Celery beat monitoring: the underserved problem
Beat is the part of Celery that fires scheduled tasks. It's also the most overlooked part of Celery monitoring. Tasks get dashboards, workers get heartbeats, queues get depth charts. Beat gets a config file and a hopeful "it's been running fine for months." When beat fails, your scheduled work just stops. No errors, no alerts, just silence.
This guide covers why beat monitoring is underserved across the Celery ecosystem, what proper beat schedule monitoring should actually cover, and the six specific ways beat fails in production that monitoring needs to catch.
Why beat monitoring is overlooked
The reason beat monitoring is underserved is structural, not accidental. The tools that dominate Celery monitoring all came from somewhere else, and beat sits in the gap between their primary signals.
Flower came from the "what's happening right now" angle. It's a real-time inspector, a web UI for currently-running tasks and currently-online workers. Beat schedules are mostly invisible to a real-time inspector because a fire happens once and disappears into the task stream. You can see the task the fire produced, but you can't easily see whether the schedule fired on time, or whether it's still firing at all. Flower has no native beat monitoring.
The APMs (Sentry, Datadog, New Relic) came from error tracking and performance monitoring. They treat your Celery deployment as a stream of tagged transactions, which works for noticing when a task starts throwing exceptions, but doesn't tell you when a scheduled task simply didn't fire. Sentry Crons covers crons specifically, but only when you opt in by setting monitor_beat_tasks=True plus per-schedule decorators. Most teams don't realize they need both. Datadog scrapes Flower's Prometheus endpoint and inherits Flower's blind spot. New Relic auto-instruments tasks, not schedules.
Cronitor and similar cron-monitoring services do beat-style monitoring well, but they assume you'll instrument each schedule manually with a heartbeat ping at the start and end of each run. That works for traditional cron, but it's a lot of decorator-glue for a Celery beat schedule that may dynamically register itself via django-celery-beat or RedBeat after the deploy.

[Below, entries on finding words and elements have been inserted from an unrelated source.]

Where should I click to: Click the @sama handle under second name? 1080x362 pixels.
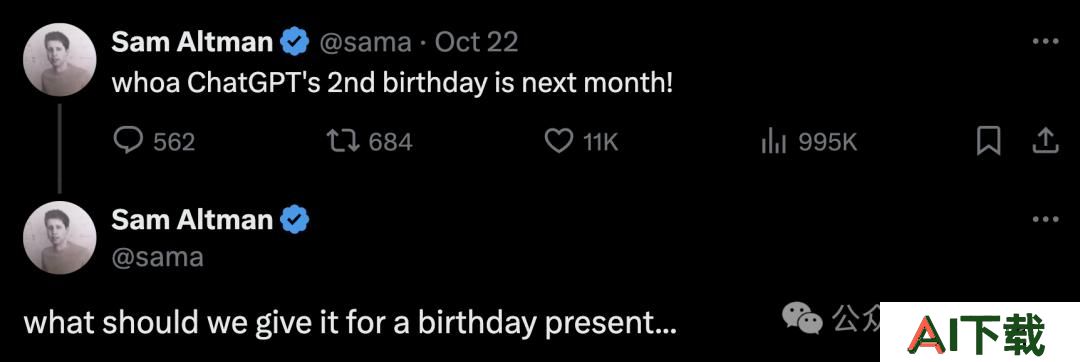coord(157,257)
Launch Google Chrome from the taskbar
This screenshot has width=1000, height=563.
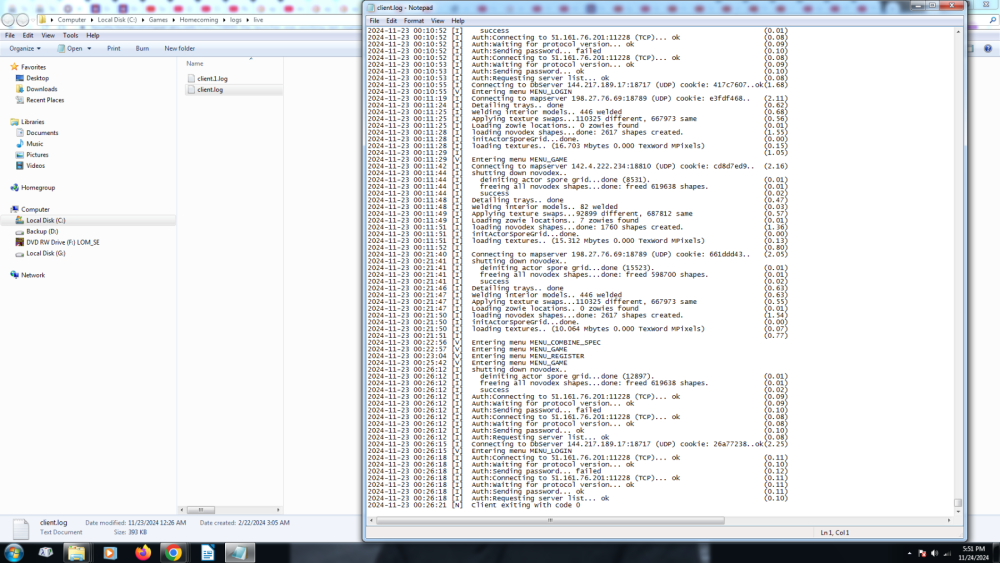(x=173, y=552)
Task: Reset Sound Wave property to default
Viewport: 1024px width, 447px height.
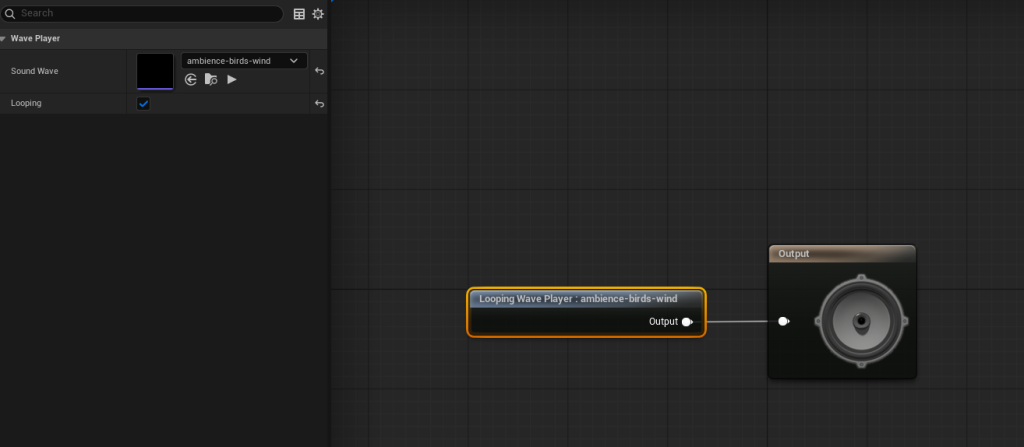Action: [319, 71]
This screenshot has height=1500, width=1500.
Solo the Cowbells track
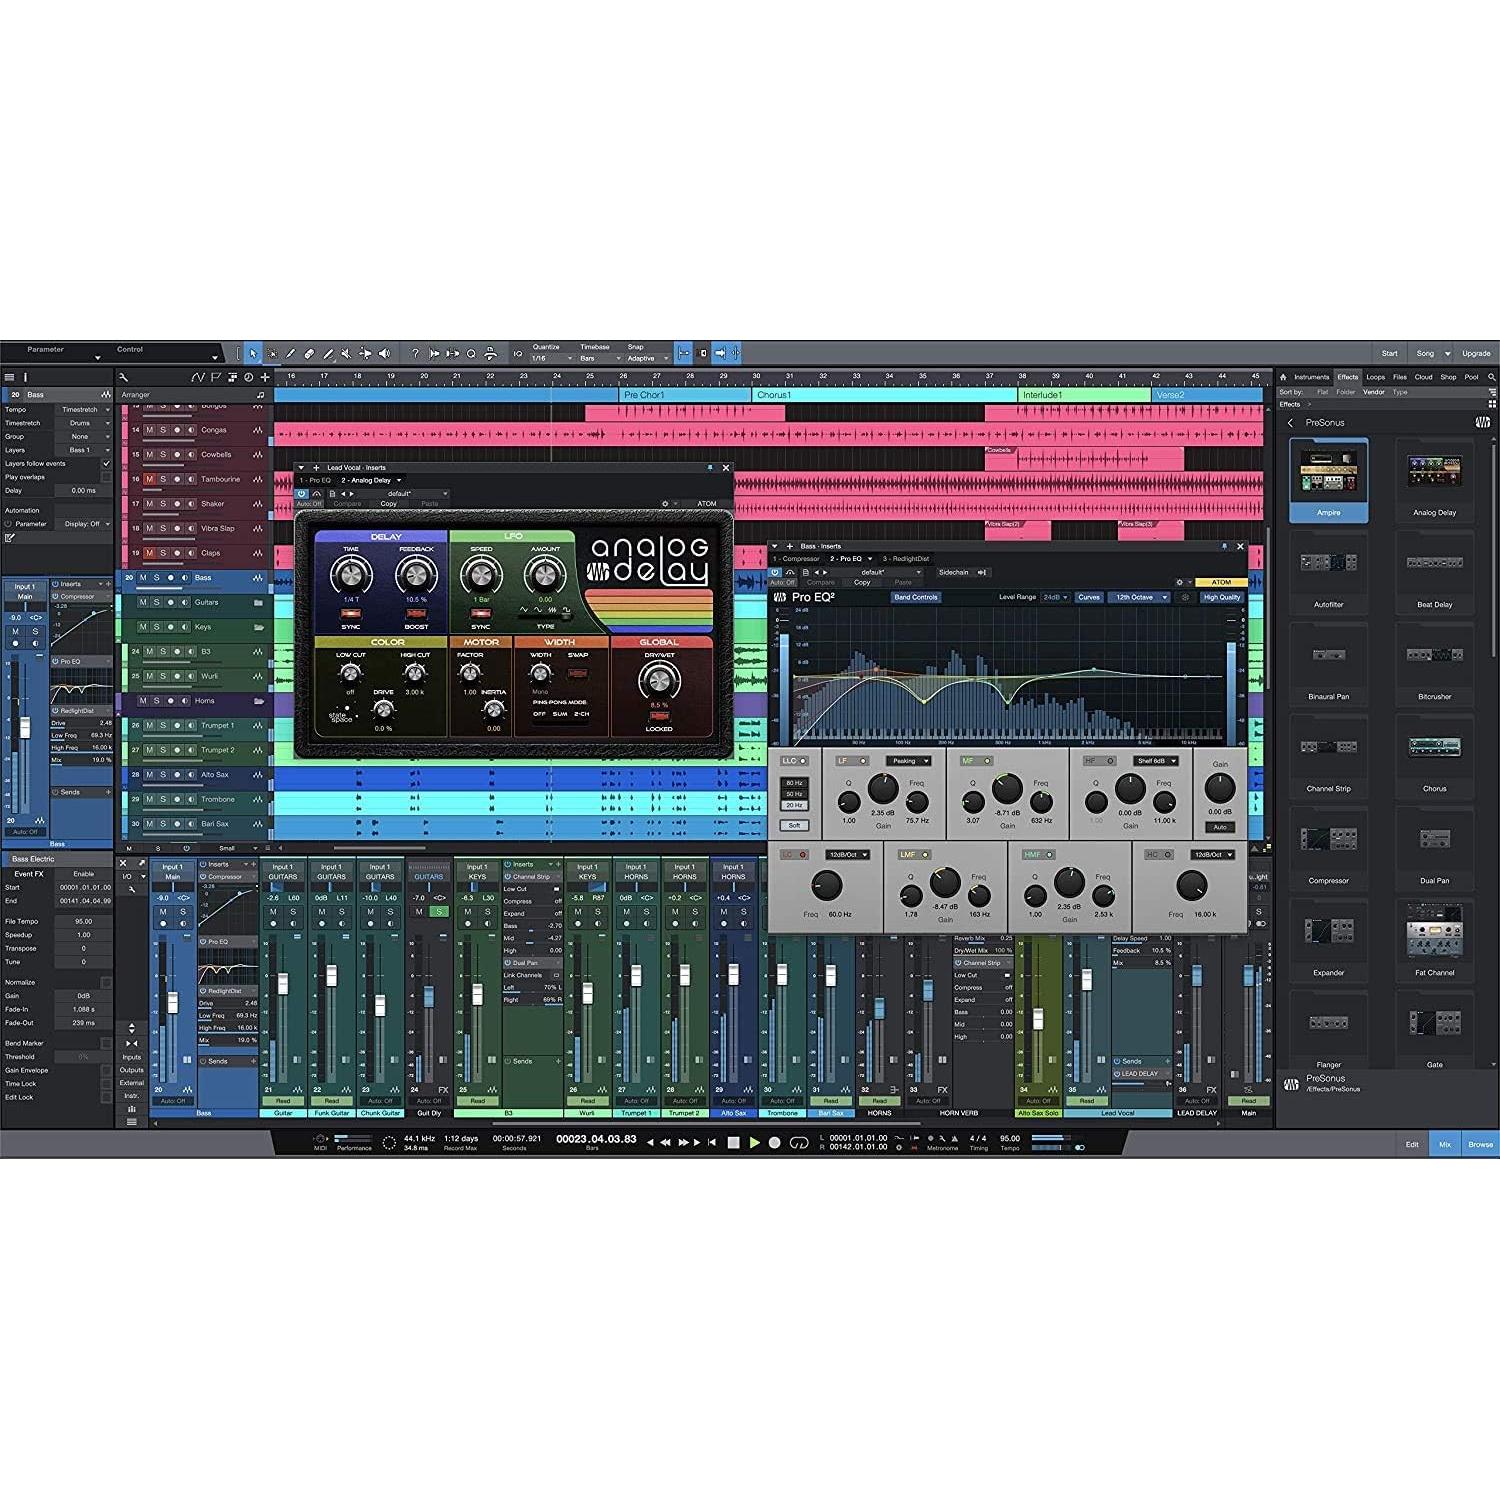[163, 455]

The result is a category gap. There's no first-class tool whose primary signal is "did this beat schedule fire when it should have?" Most monitoring stacks technically can answer the question if you wire it up by hand, but very few do. Most teams find out their beat monitoring was incomplete the same way: a scheduled job stops firing, weeks pass, somebody downstream notices the missing output, and the timeline reconstruction starts.

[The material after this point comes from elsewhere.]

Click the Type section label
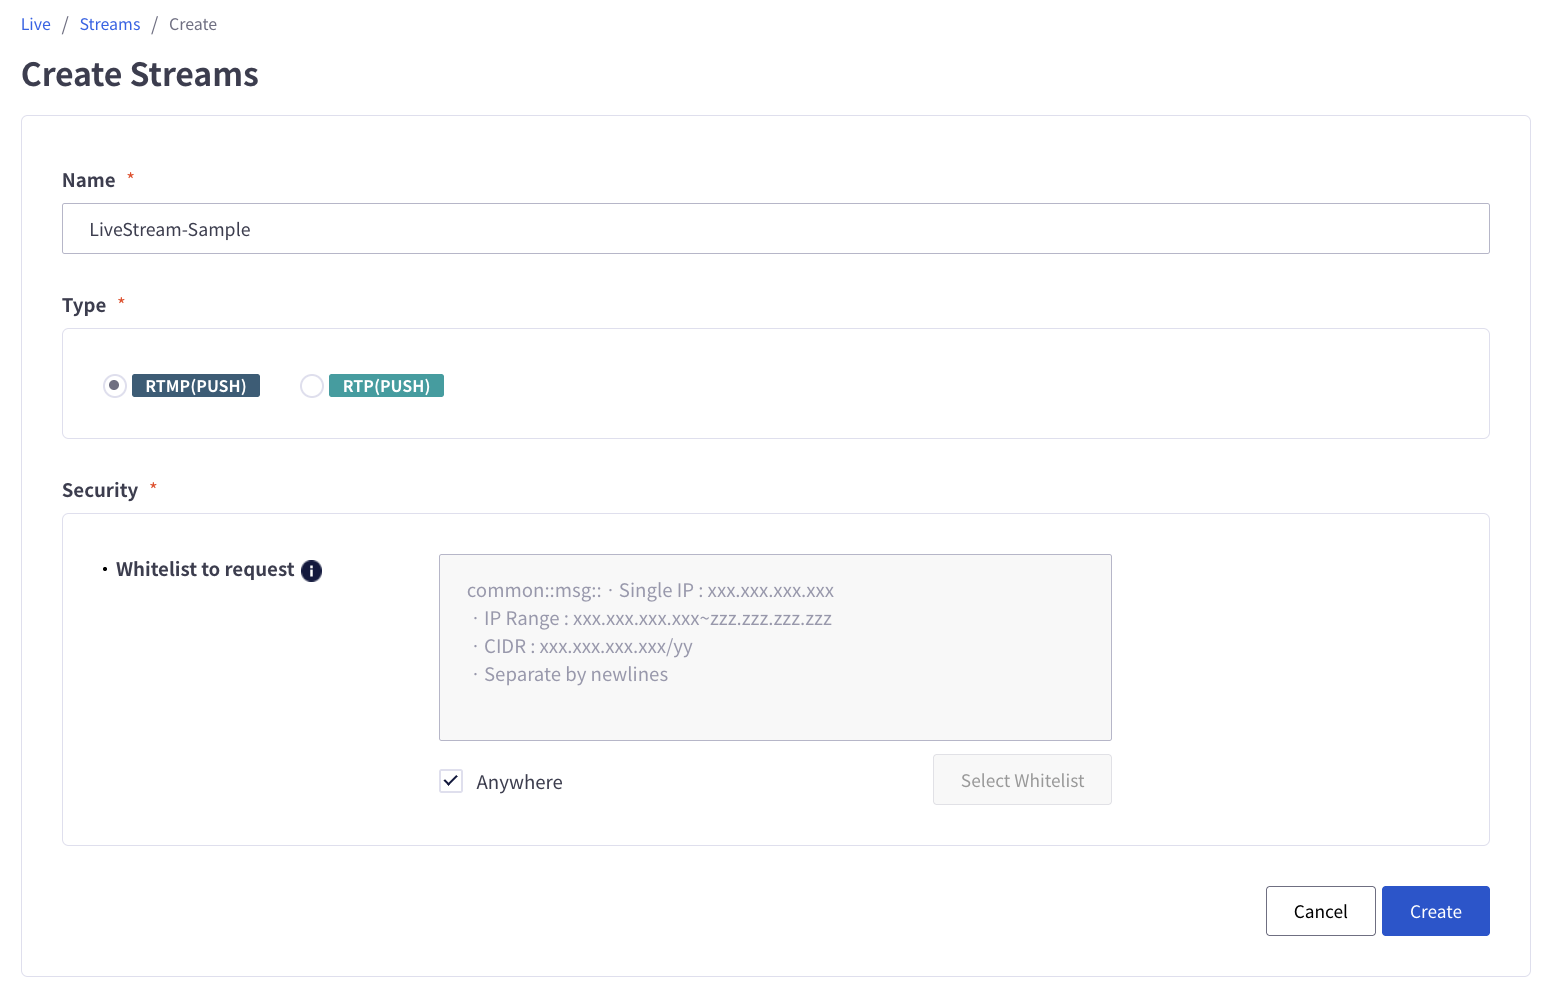This screenshot has height=1002, width=1558. pos(84,306)
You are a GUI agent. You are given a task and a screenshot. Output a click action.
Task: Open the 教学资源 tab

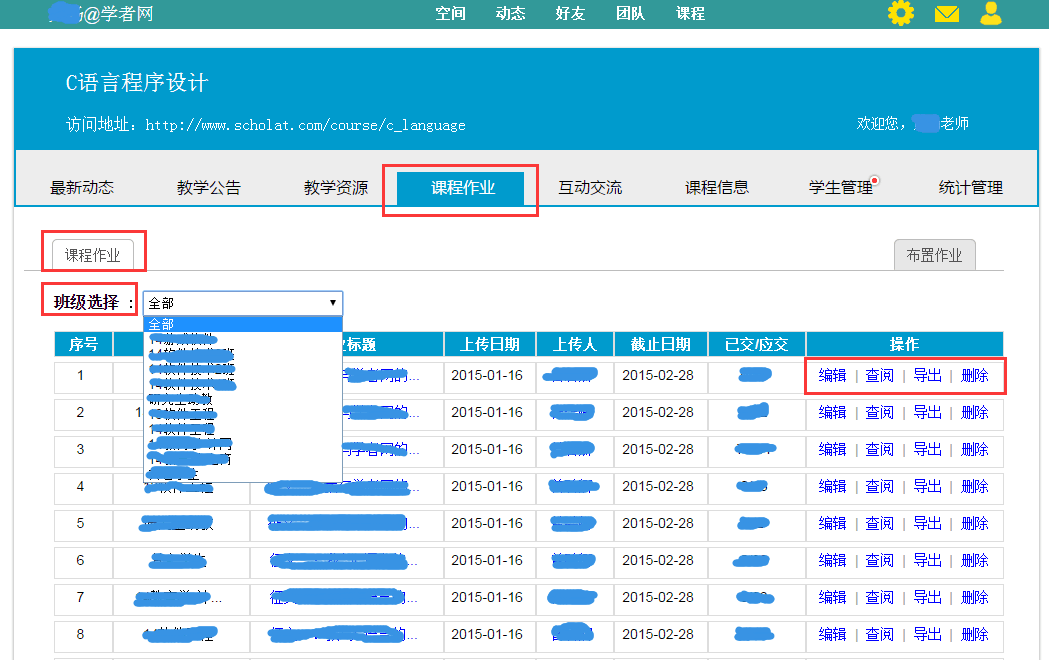tap(336, 187)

What proper beat monitoring entails
Proper beat schedule monitoring isn't one signal. It's four:
Registration. Did your scheduled task make it into beat's internal registry? With django-celery-beat, the PeriodicTask row needs to exist and be marked enabled. With RedBeat, the schedule key needs to exist in Redis. With the default scheduler, the entry needs to be present in app.conf.beat_schedule. A schedule that never registered will never fire, and the failure is silent because there's nothing for monitoring to track the absence of.
Fire detection. For each registered schedule, did each expected fire window actually produce a fire? A schedule set for every five minutes that hasn't fired in the last seventeen minutes has missed three windows. Most monitoring tools don't track this directly. They only see the task that the fire produced, if it produced one. The window in which a fire should have happened but didn't is the part most setups can't observe.
Drift detection. When a fire happens, does it happen on time? A schedule set for midnight that fires at 12:23 every day has clock drift, broker contention, or scheduler lag. Drift often shows up as small lag first and full misses later. Catching drift early is how you find the failure mode before it escalates.
Task outcomes. When the fire dispatches a task, does the task succeed? Beat firing correctly is necessary but not sufficient. If the task it dispatches fails on every attempt, your scheduled work isn't getting done. This is the only one of the four that overlaps with general task monitoring.
Most tools cover one or two of these. Sentry Crons covers fire detection and task outcomes well, but only with explicit decorators. Flower covers task outcomes but not fire detection. The Prometheus-and-Grafana DIY approach can cover all four if you build it carefully, but most teams don't.
The rest of this guide assumes you want all four, then walks through the six specific failure modes that complete beat monitoring needs to catch.
The 6 ways beat fails in production
1. The beat process isn't running
Most common, most embarrassing. The beat process never started, or it crashed and didn't get restarted. Reasons: the systemd unit failed at boot (missing dependency, typo in ExecStart); supervisor config was wrong (worker process running but no beat process defined); the Kubernetes deployment is in CrashLoopBackoff; somebody on the team killed the process during an unrelated debugging session and forgot to restart it.
It's silent because nothing produces tasks at all. Worker monitoring won't catch it (the workers are fine, they just have nothing to do). Task monitoring won't catch it (no failed tasks, just no tasks). Queue depth won't catch it (depth is zero, which looks healthy).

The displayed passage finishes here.